Es gäbe so viel zu sagen über die jüdische Dichterin, die wie kaum eine andere die Literatur der „Neuen Sachlichkeit“ geprägt hat. Doch außergewöhnlich greifbar wurde die Autorin kürzlich im Rahmen einer musikalischen Lesung in der reformierten Kirche St. Johannis in Vlotho. Ein Verdienst der Künstlerin Ursula Kurze, die die Lebenslinien von Mascha Kaléko nachgezeichnet und ihre Poesie durch eigene Vertonungen zum Leben erweckt hat.
1907 als Kind russisch-österreichischer Eltern in Galizien geboren, findet Mascha Kaléko in den 1920er Jahren ihre Heimat in Berlin. Hier erfahren ihre literarischen Anlagen fruchtbare Impulse; 1933 erscheint ihr Erstling im Rohwohlt-Verlag, „Das Lyrische Stenogrammheft“. Die Wirren des zweiten Weltkriegs verhindern weiteren schriftstellerischen Aufstieg in Deutschland; eine Emigration in die USA mit ihrem zweiten Ehemann und Sohn aber beeinflusst ihr weiteres literarischen Schaffen nachhaltig. Durch harte Schicksalsschläge geprüft, siedelt Mascha Kaléko 1966 nach Israel über. 1975 verstirbt sie in der Schweiz; ein Lebensabend im geliebten Berlin war ihr nicht mehr möglich.
Ursula Kurze hat mit viel Einfühlungsvermögen Meilensteine aus der Biografie der Schriftstellerin herausgegriffen und in klarer, akzentuierter Sprache vorgetragen. Unverkennbar bereits nach den ersten Sätzen, dass die Künstlerin aus Dresden über ein Schauspielstudium verfügt. Mehr noch: Gesang und Konzertgitarre hat Ursula Kurze ebenfalls studiert. Für ihre Zuhörer hat sie all ihre eigene, musikalisch-poetische Kraft in die Wiedergabe von Kalékos Gedichten gelegt und so den Zuhörern ein besonders intensives Eintauchen in die Stimmung der Verse ermöglicht.
„Alle sieben Jahre wandelt sich Dein Leben“, war der Abend überschrieben.
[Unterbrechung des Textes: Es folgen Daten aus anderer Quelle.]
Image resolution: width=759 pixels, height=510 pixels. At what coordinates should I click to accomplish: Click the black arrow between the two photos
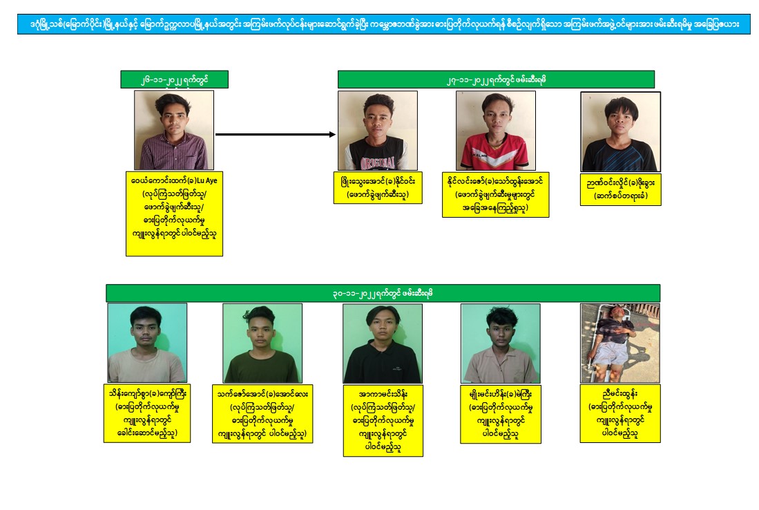[276, 134]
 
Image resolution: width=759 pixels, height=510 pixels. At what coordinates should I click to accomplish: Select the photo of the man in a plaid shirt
[174, 130]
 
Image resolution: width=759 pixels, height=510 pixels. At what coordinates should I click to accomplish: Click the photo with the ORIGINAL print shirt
[378, 131]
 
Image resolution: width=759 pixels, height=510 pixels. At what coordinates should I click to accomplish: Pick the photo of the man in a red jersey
[496, 131]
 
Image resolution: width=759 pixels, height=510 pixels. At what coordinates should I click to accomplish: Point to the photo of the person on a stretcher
[620, 343]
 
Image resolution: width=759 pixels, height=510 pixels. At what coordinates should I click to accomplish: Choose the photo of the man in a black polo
[383, 343]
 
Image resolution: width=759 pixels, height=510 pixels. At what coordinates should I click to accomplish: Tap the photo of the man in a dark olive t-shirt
[262, 343]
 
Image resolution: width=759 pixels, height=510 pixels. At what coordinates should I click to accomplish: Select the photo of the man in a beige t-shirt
[147, 343]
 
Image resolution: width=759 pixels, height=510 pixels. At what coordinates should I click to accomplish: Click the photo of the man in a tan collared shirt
[501, 343]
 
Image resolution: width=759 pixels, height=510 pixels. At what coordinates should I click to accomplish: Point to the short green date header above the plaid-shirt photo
[174, 79]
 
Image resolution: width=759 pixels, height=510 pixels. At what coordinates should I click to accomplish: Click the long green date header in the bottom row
[383, 293]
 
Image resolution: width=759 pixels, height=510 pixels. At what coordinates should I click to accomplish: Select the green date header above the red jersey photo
[496, 79]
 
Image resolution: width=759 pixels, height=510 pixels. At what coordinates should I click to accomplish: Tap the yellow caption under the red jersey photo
[496, 195]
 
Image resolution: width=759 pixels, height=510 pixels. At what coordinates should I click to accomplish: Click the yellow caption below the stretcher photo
[620, 414]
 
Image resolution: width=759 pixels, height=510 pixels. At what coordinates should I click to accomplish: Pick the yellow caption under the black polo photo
[383, 420]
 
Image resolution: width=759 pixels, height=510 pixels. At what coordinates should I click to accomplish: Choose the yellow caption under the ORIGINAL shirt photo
[378, 187]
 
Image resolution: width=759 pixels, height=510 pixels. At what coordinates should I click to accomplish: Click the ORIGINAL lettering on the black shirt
[378, 162]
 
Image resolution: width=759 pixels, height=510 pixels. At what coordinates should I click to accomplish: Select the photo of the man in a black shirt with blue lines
[621, 132]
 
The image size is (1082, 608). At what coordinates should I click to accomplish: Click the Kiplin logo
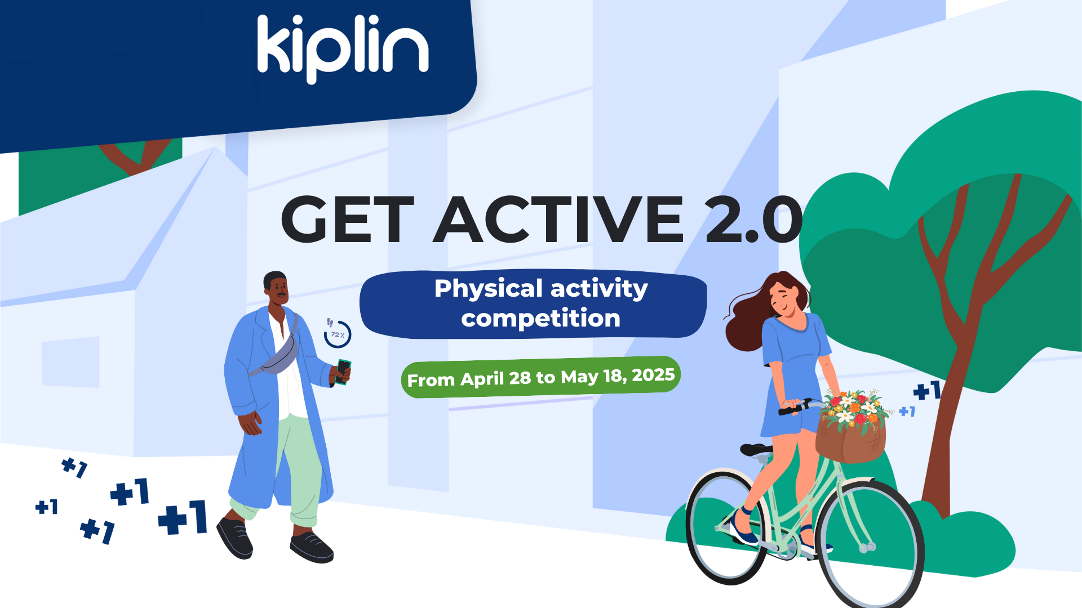click(x=343, y=49)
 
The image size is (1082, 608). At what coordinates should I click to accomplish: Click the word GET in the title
click(x=347, y=220)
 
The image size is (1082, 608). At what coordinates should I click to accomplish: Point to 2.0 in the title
click(x=753, y=220)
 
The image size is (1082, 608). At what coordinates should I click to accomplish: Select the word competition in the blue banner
click(x=540, y=319)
Dieses Thema zog sich wie ein roter Faden durch die Lesung: Umbrüche, Krisen, Neuanfänge hat Mascha Kaléko durchlebt – und schriftlich festgehalten. „Ich war kein einwandfreies Mutterglück“, äußert die Dichterin selbstkritisch in dem als „Interview mit mir selbst“ überschriebenen Text.
Ein Hauch von Melancholie durchzieht all ihre Schriften, wenngleich die Autorin der Welt um sich herum mit wachem und zeitkritischem Blick begegnet. Feine, zarte Klänge findet Ursula Kurze dafür auf ihrer Konzertgitarre; ihre Stimme moduliert sich vom empfindsamen Chanson-Charakter („Wenn Du mich einmal nicht mehr liebst“) zur aufbrausenden Interpretin („Jage die Angst fort und die Angst vor den Ängsten“).
Die eigenwillige Einzelerscheinung dieser ungewöhnlichen Dichterin weiß Ursula Kurze wunderbar in all ihren Facetten zu greifen. Da ist einerseits ihre gelungene Vertonung des so sachlichen Gedichts „Großstadtliebe“, auch sind da die detailreichen Schilderungen des Berliner Lebens („Die Arbeit marschiert in den Straßen“), die Ursula Kurze so wunderbar musikalisch einfängt. Dann wieder versteht es Ursula Kurze, zum Beispiel Verse über einen einsamen Abend mit so gedämpfter Stimme in den Raum zu schicken, dass es unweigerlich betroffen macht: „Die Ecken sind mit Schatten ausgefüllt / ich bin allein mit meinem Spiegelbild“.
Das letzte Zitat der Künstlerin: „Mein schönstes Gedicht? Ich schrieb es nicht. Aus tiefen Tiefen stieg es. Ich schwieg es“. Mit dankbarem Applaus für den eindrucksvollen Konzertabend haben sich die Zuhörer in der gut gefüllten St. Johannis-Kirche von Ursula Kurze verabschiedet.